Find the line below with "This screenshot has height=984, width=599.". Print it and every line after it exactly, through the last line, leaving out the pictures.

[Stored records]
==========

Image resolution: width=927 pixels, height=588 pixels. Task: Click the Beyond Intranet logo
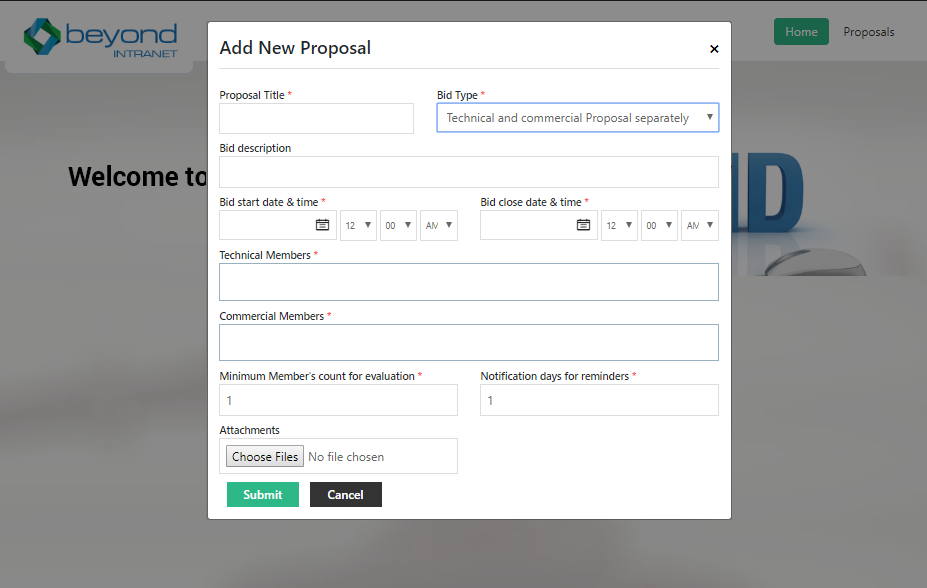point(101,38)
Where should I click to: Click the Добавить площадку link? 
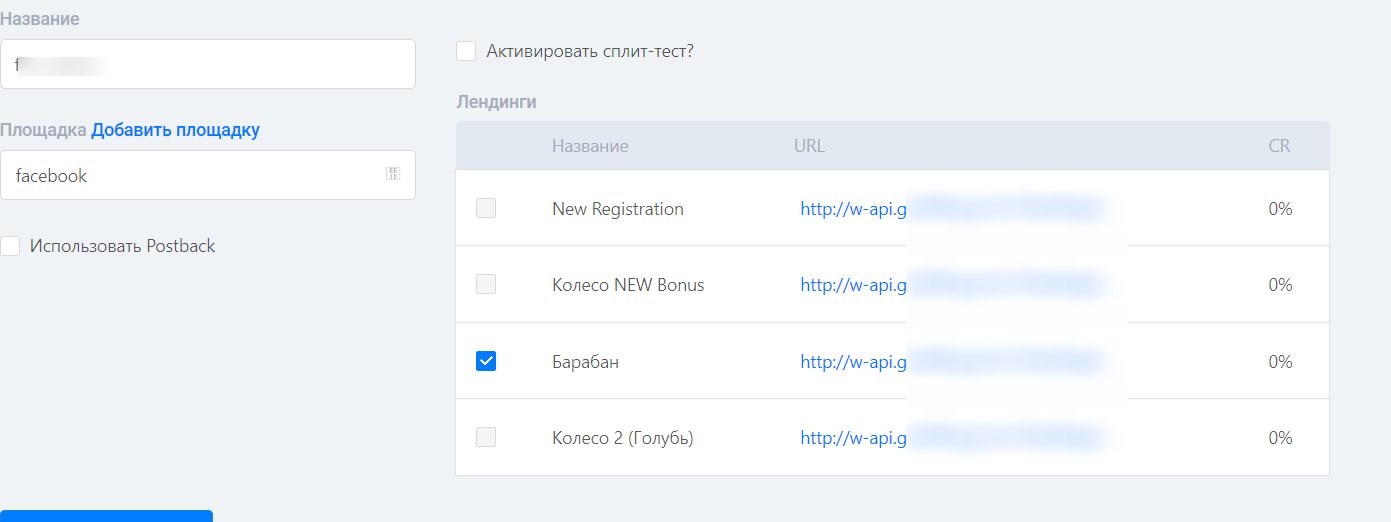tap(176, 130)
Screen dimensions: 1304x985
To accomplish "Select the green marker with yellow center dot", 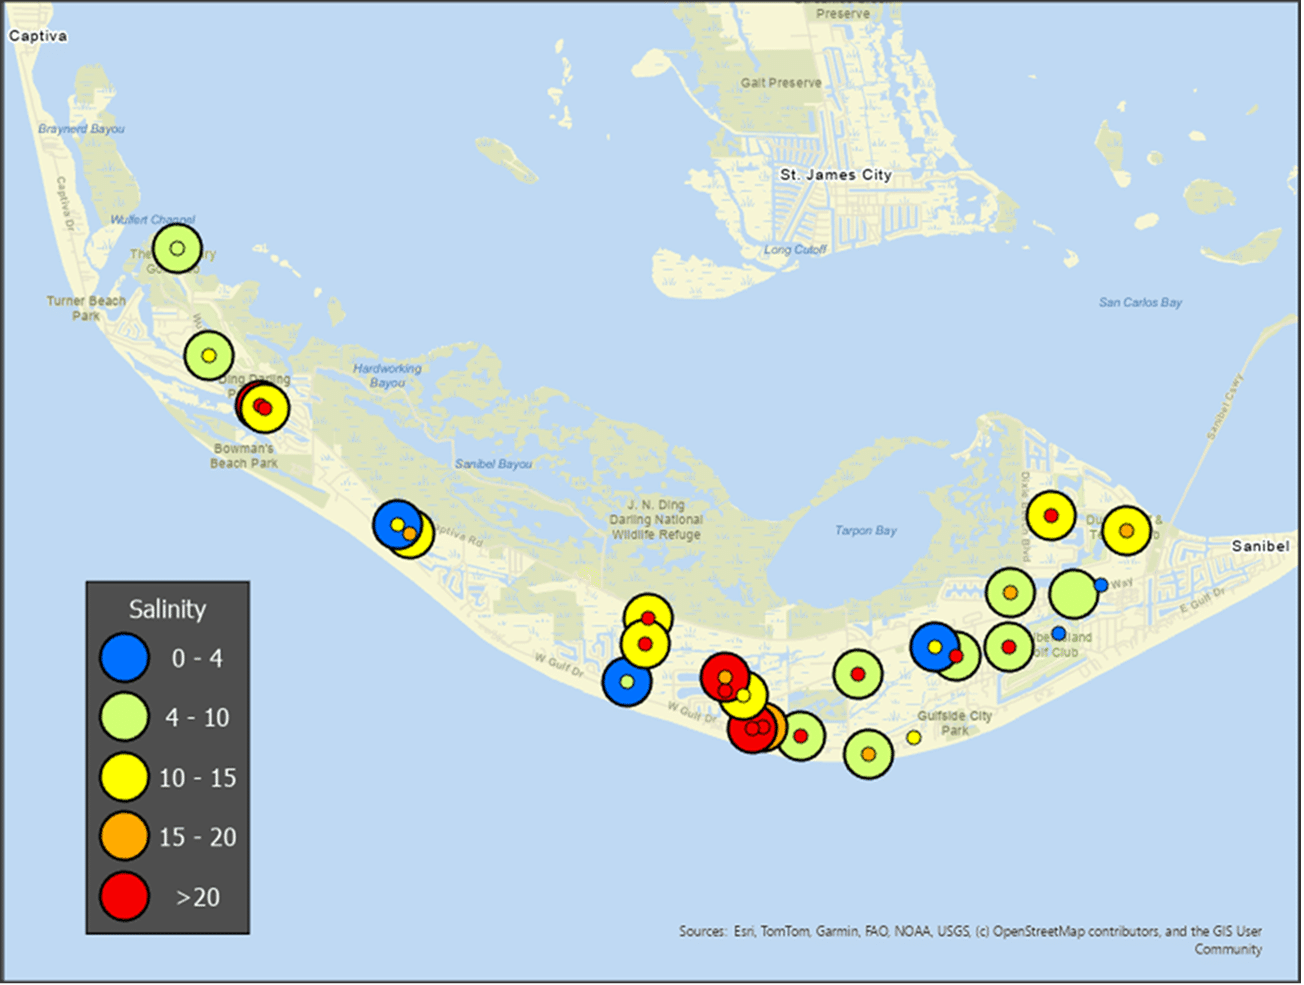I will (x=208, y=355).
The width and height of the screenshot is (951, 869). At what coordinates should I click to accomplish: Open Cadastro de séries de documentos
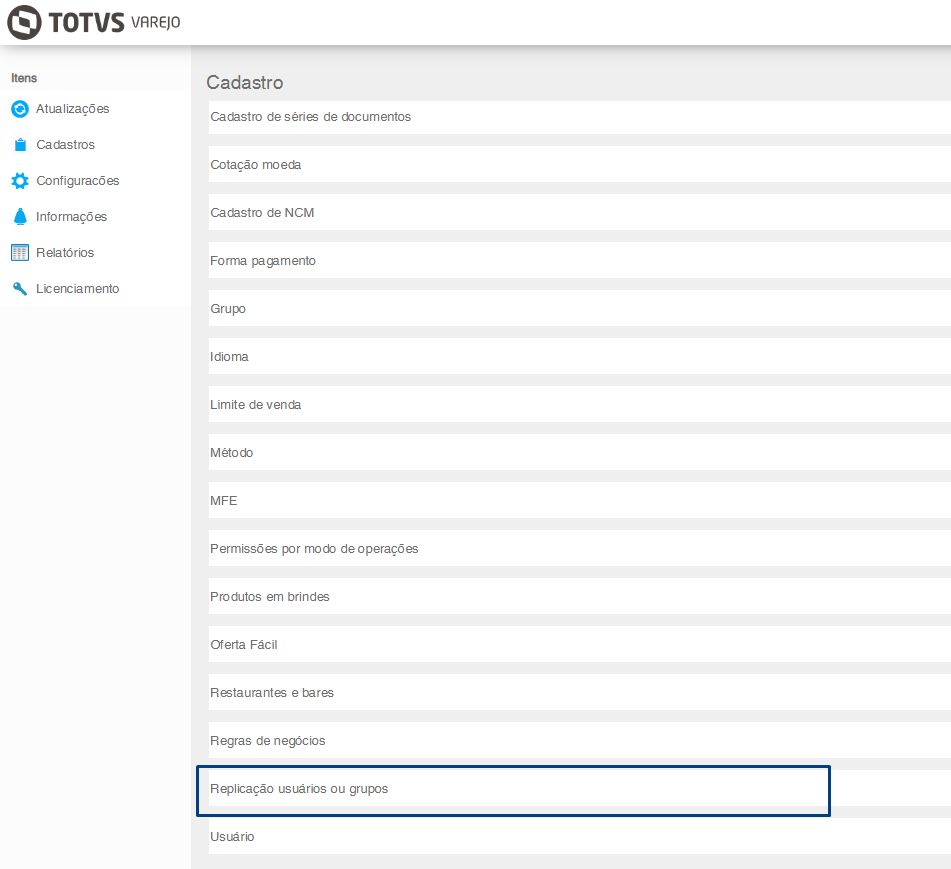311,117
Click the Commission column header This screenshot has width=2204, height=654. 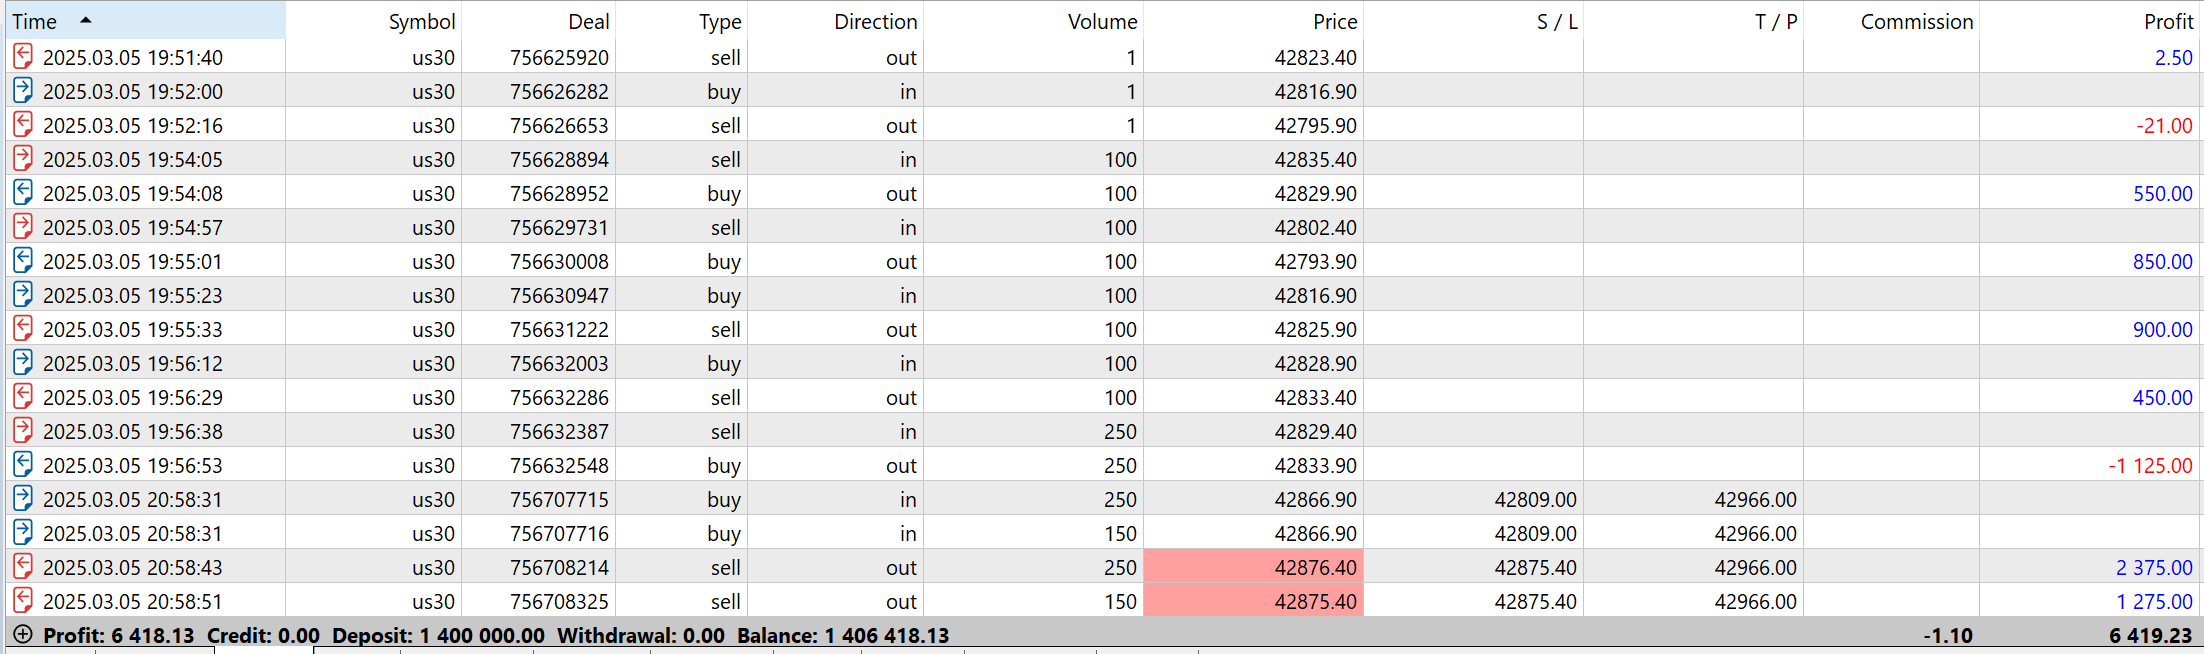click(1916, 22)
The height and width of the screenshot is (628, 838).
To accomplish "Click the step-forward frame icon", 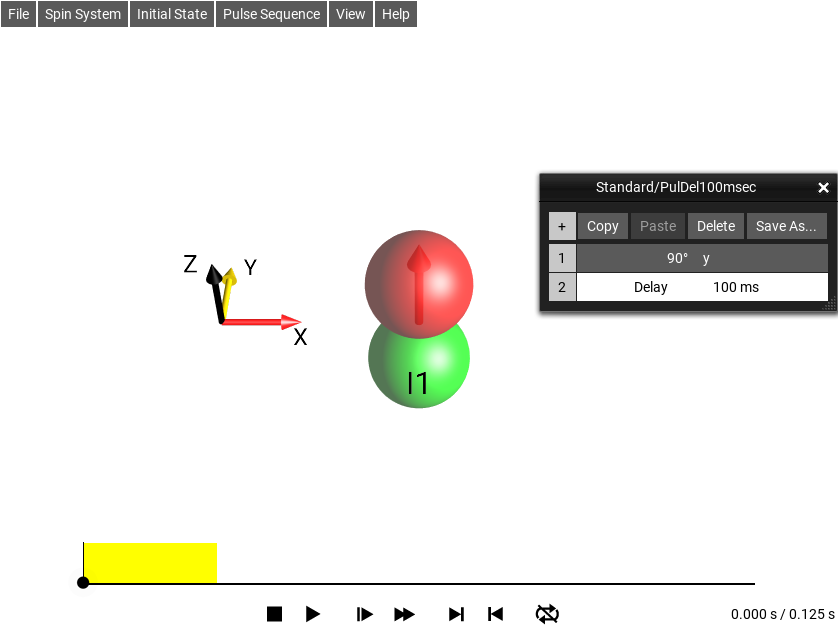I will click(x=365, y=614).
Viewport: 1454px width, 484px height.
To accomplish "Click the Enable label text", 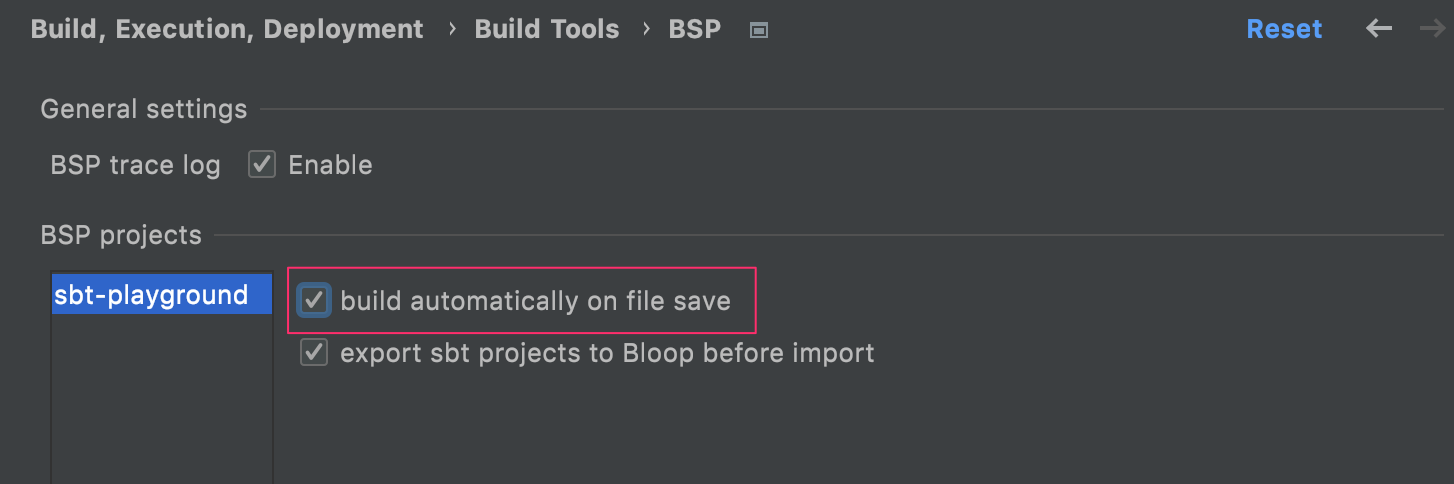I will click(330, 165).
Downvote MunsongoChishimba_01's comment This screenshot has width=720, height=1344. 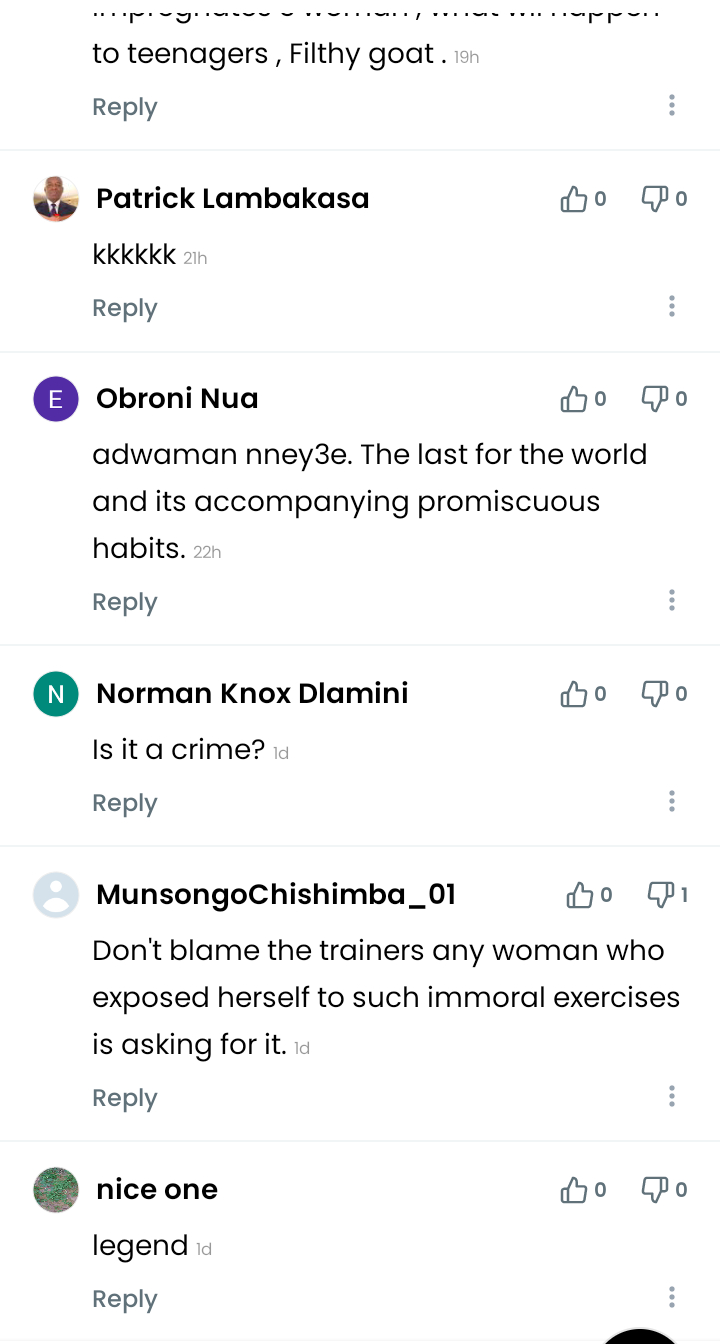(661, 895)
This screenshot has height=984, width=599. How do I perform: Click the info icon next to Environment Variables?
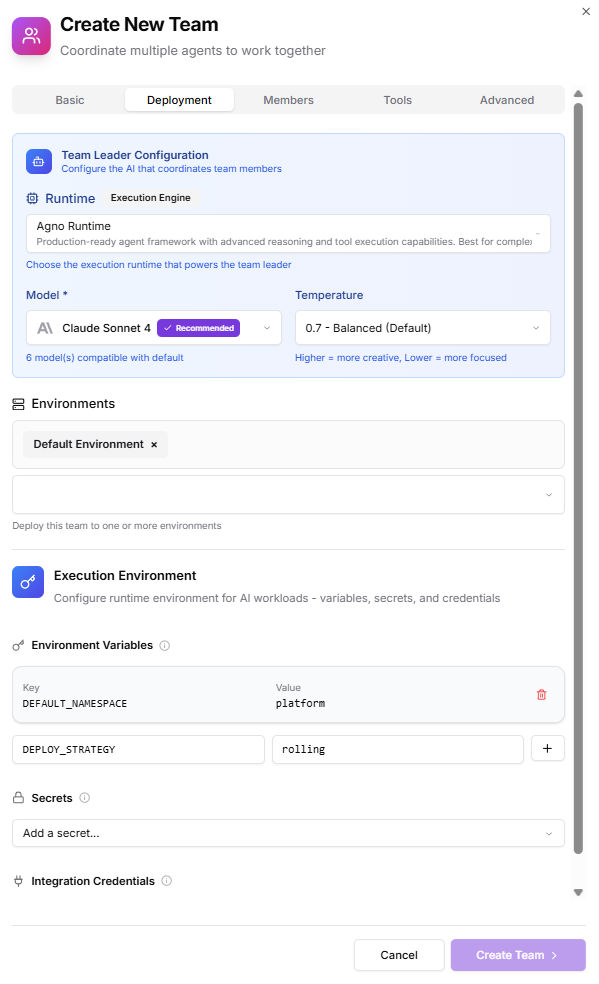[x=163, y=645]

==========

Task output:
This screenshot has height=984, width=599. How do I perform: Click the info icon next to Environment Variables?
[x=163, y=645]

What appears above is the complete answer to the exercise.